What you will do> Please copy, exactly and with no pictures, only the lines from the one containing "1109x1092 pixels. At" through the last line of the records.
[[ Data open ]]
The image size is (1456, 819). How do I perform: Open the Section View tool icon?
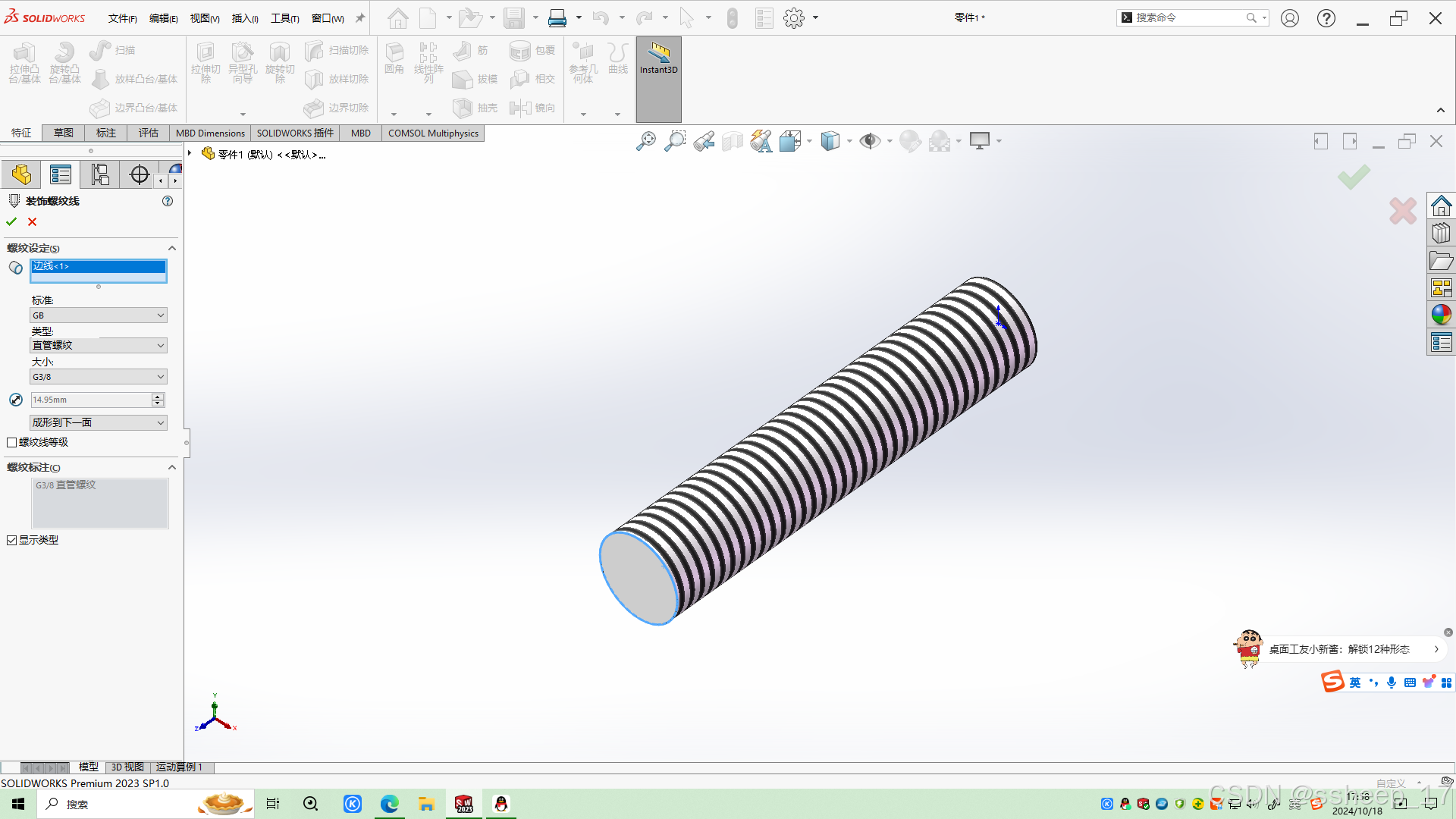pyautogui.click(x=733, y=141)
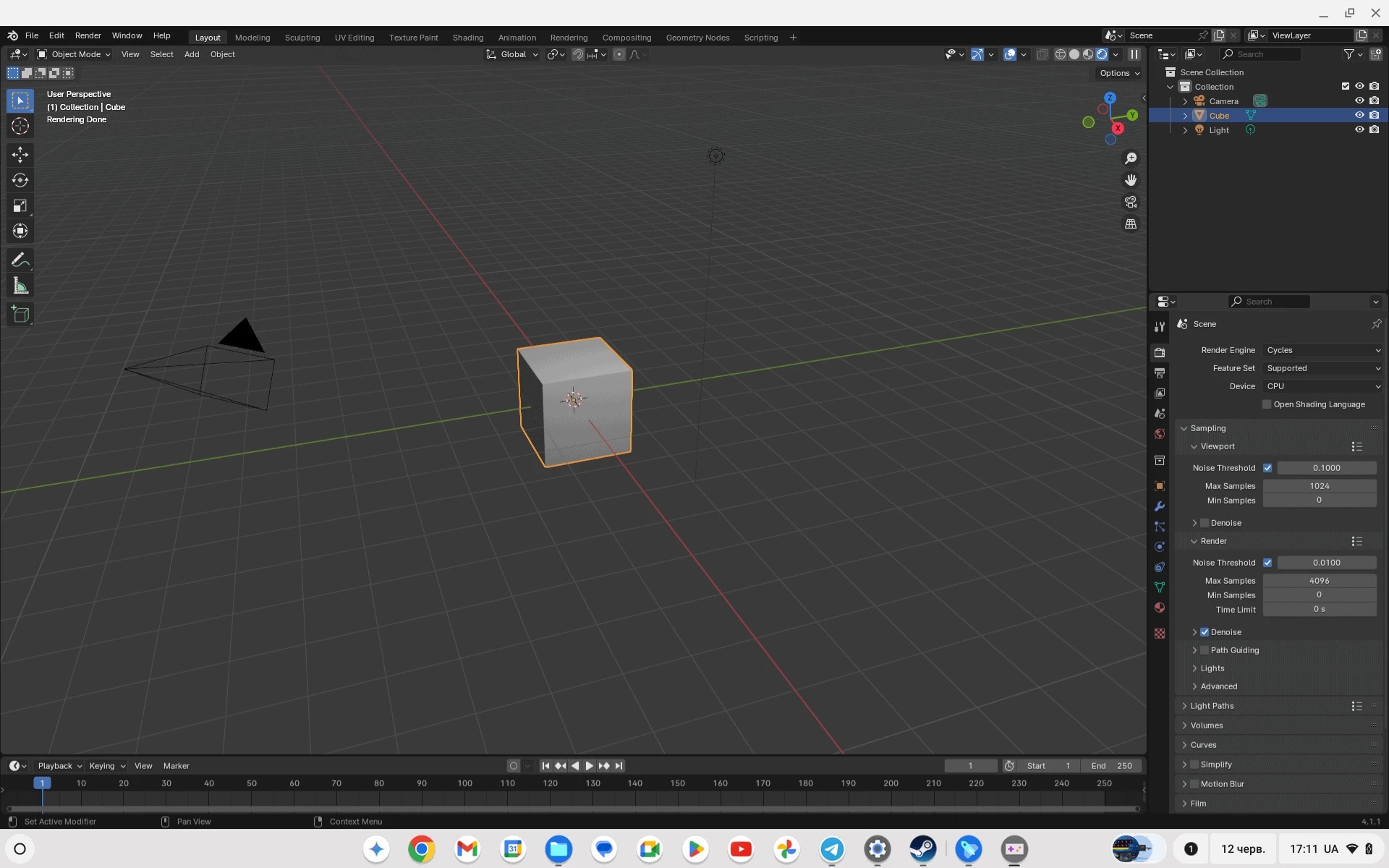Disable the Render Denoise checkbox
1389x868 pixels.
(x=1205, y=632)
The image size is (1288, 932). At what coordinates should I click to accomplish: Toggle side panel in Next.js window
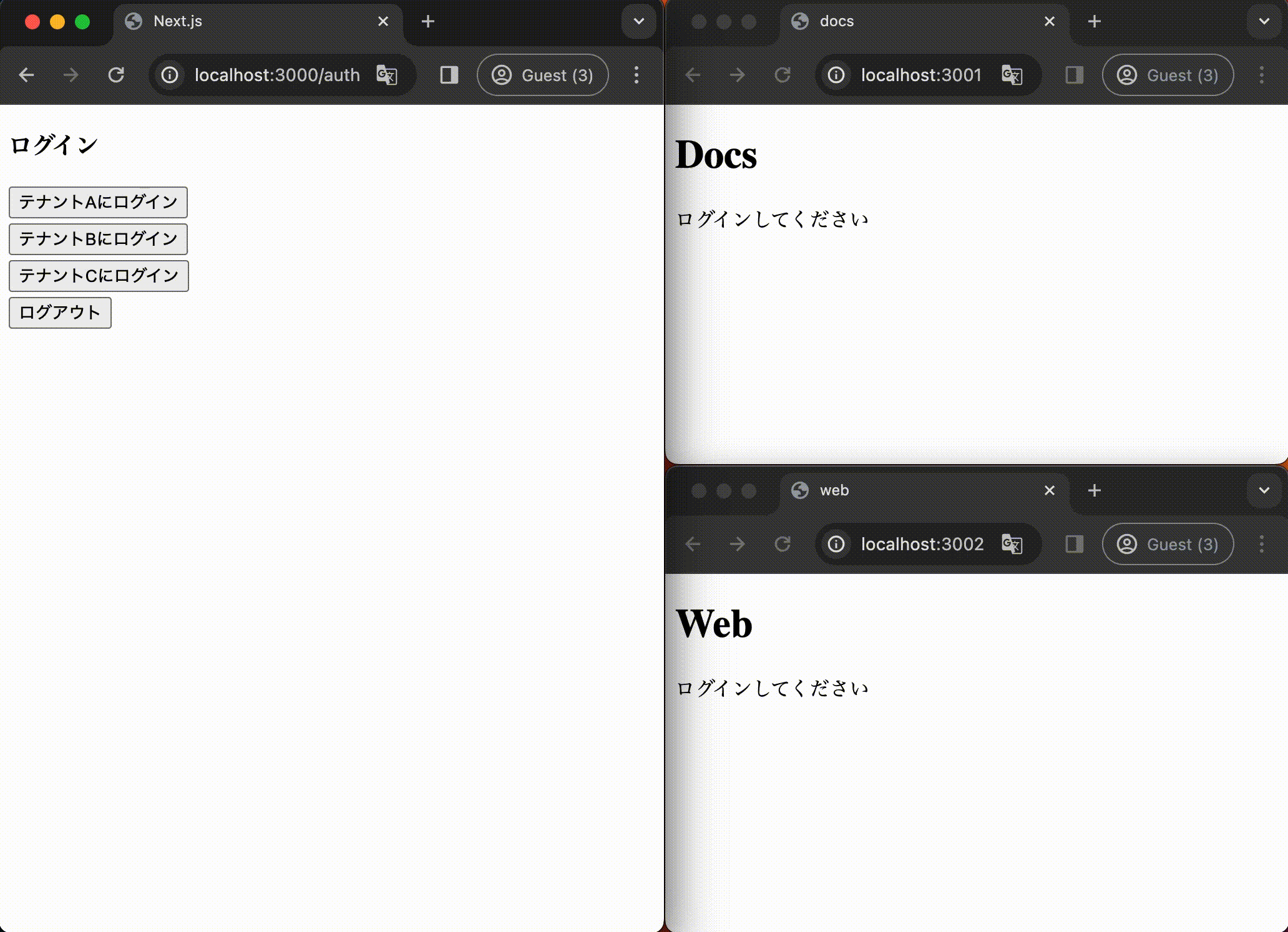[x=449, y=75]
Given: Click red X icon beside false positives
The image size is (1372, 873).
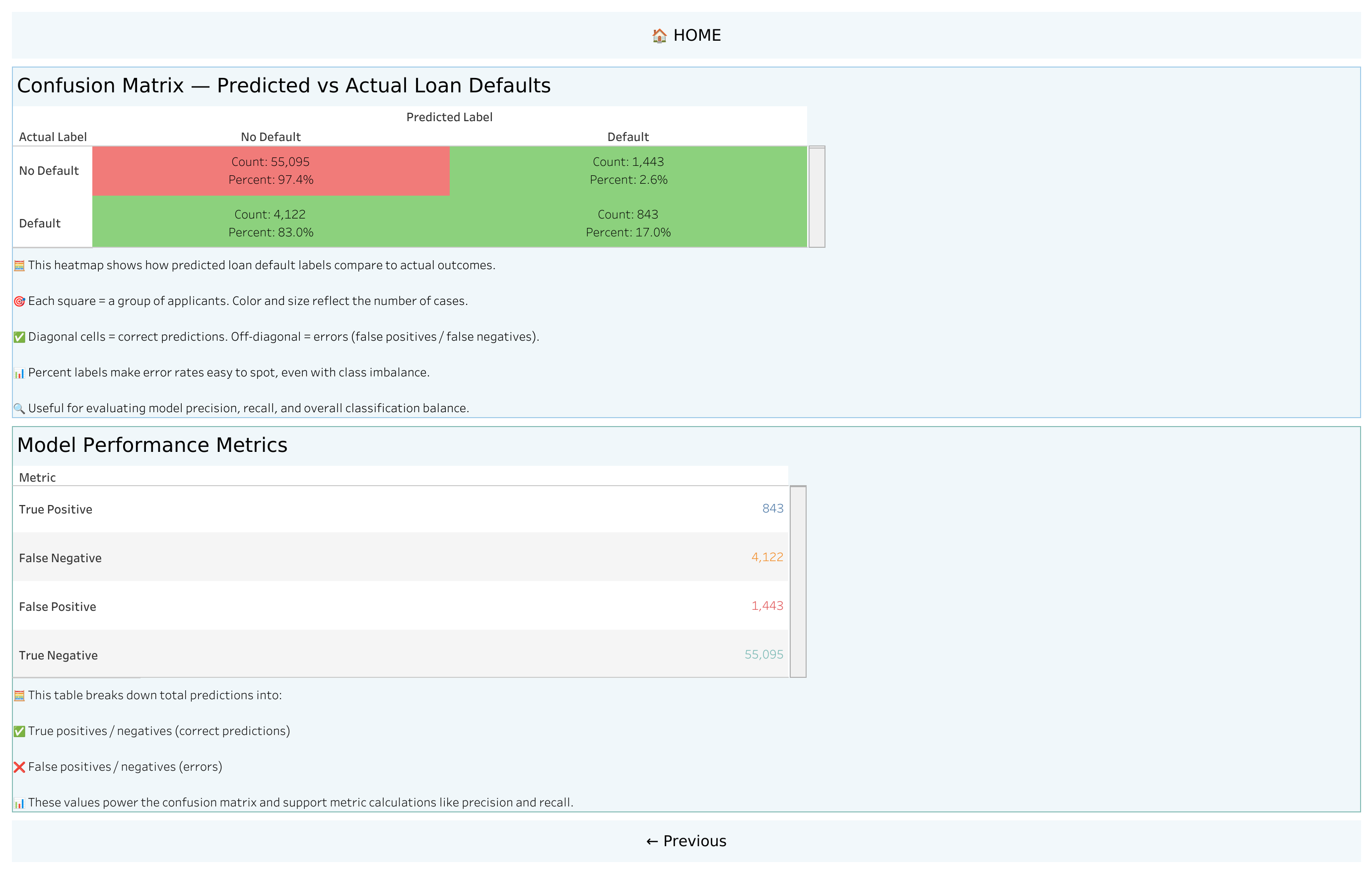Looking at the screenshot, I should pos(19,767).
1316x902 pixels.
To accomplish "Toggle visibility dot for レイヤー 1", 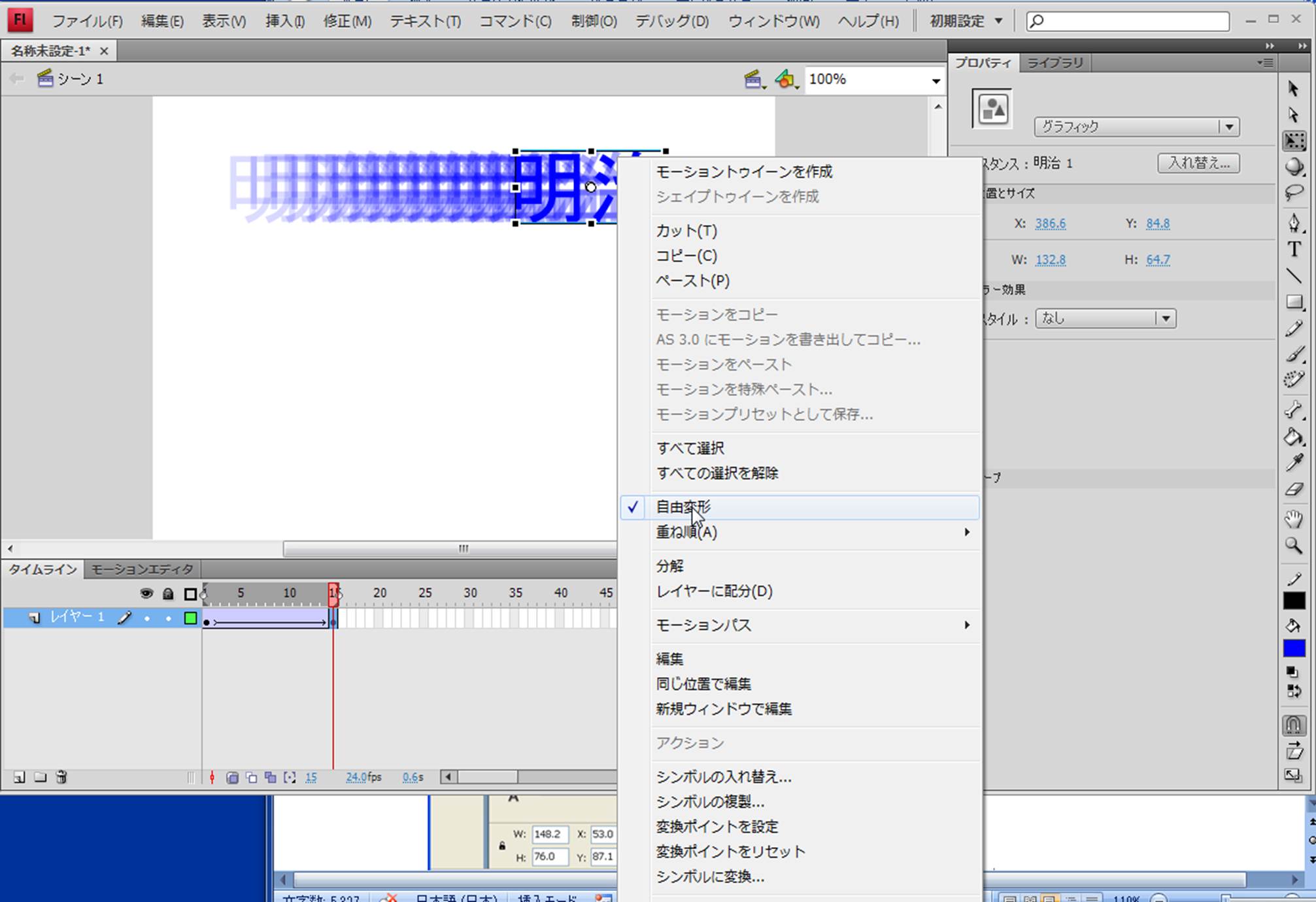I will [x=146, y=618].
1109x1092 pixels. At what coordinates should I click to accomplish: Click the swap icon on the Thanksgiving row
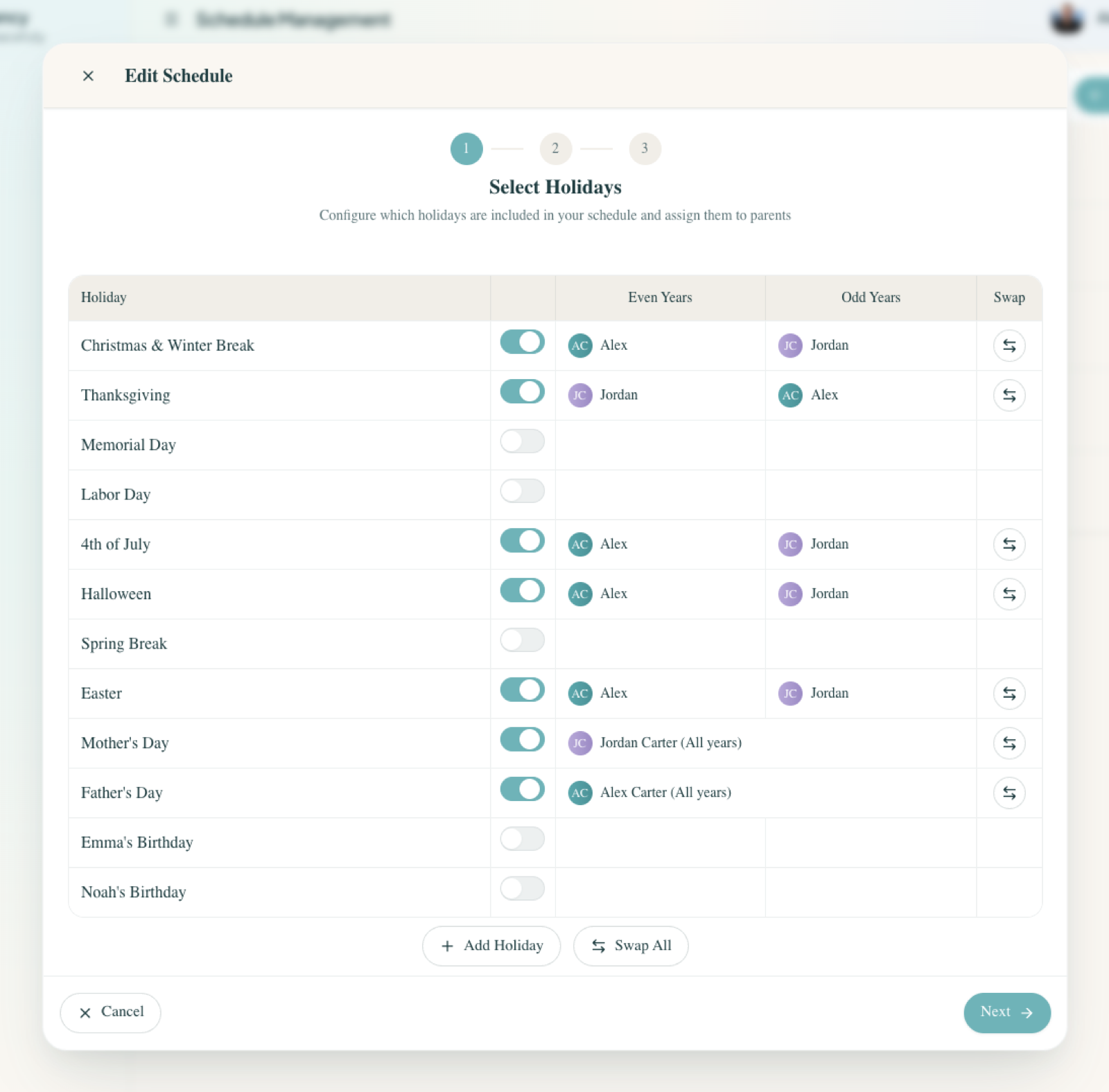(1009, 395)
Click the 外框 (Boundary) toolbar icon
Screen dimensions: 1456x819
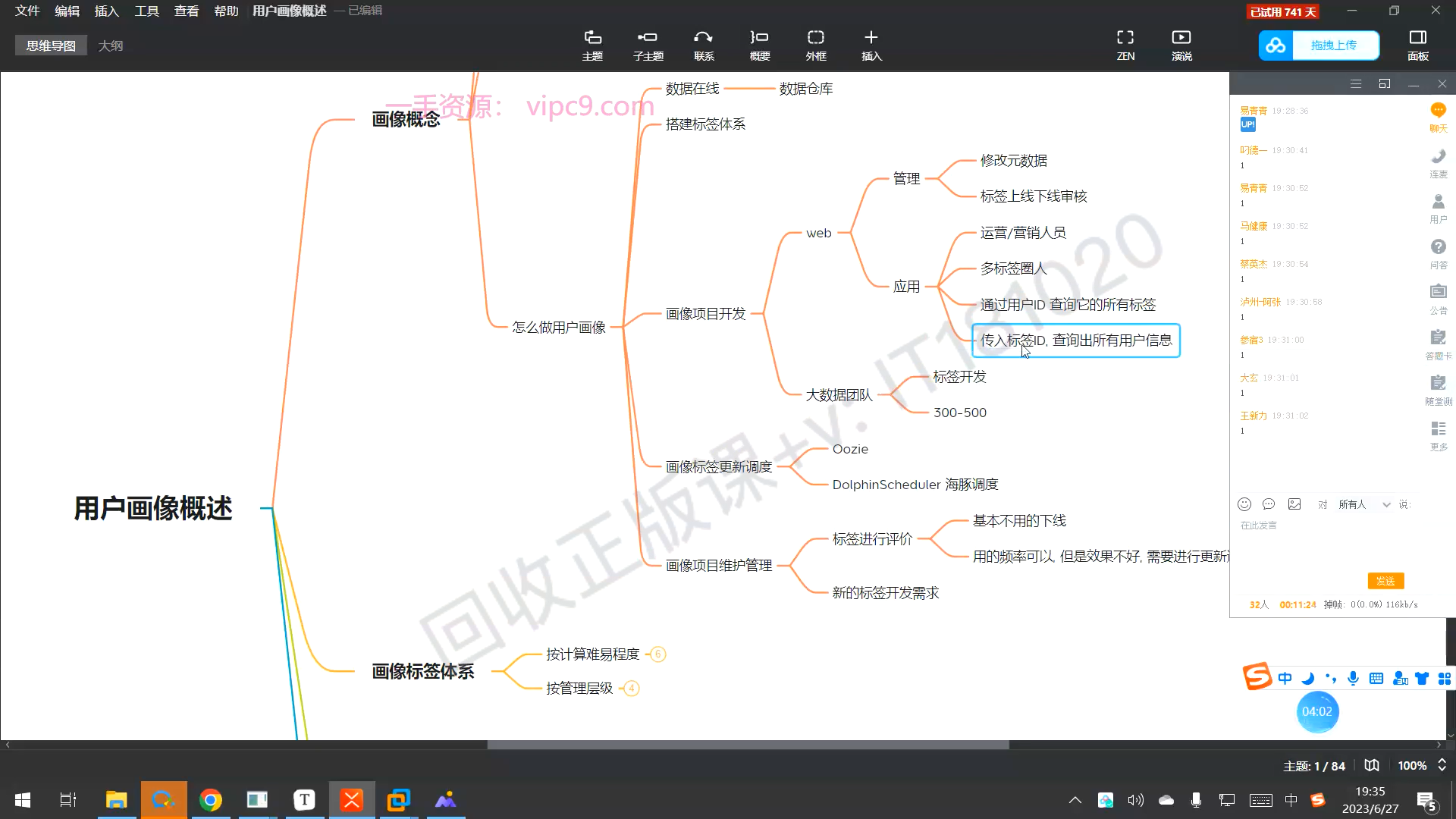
[[ Data closed ]]
Reply to the task>
1109x1092 pixels. At what coordinates should I click to accomplish: Click the swap icon on the Thanksgiving row
(1009, 395)
Click the 外框 (Boundary) toolbar icon
Screen dimensions: 1456x819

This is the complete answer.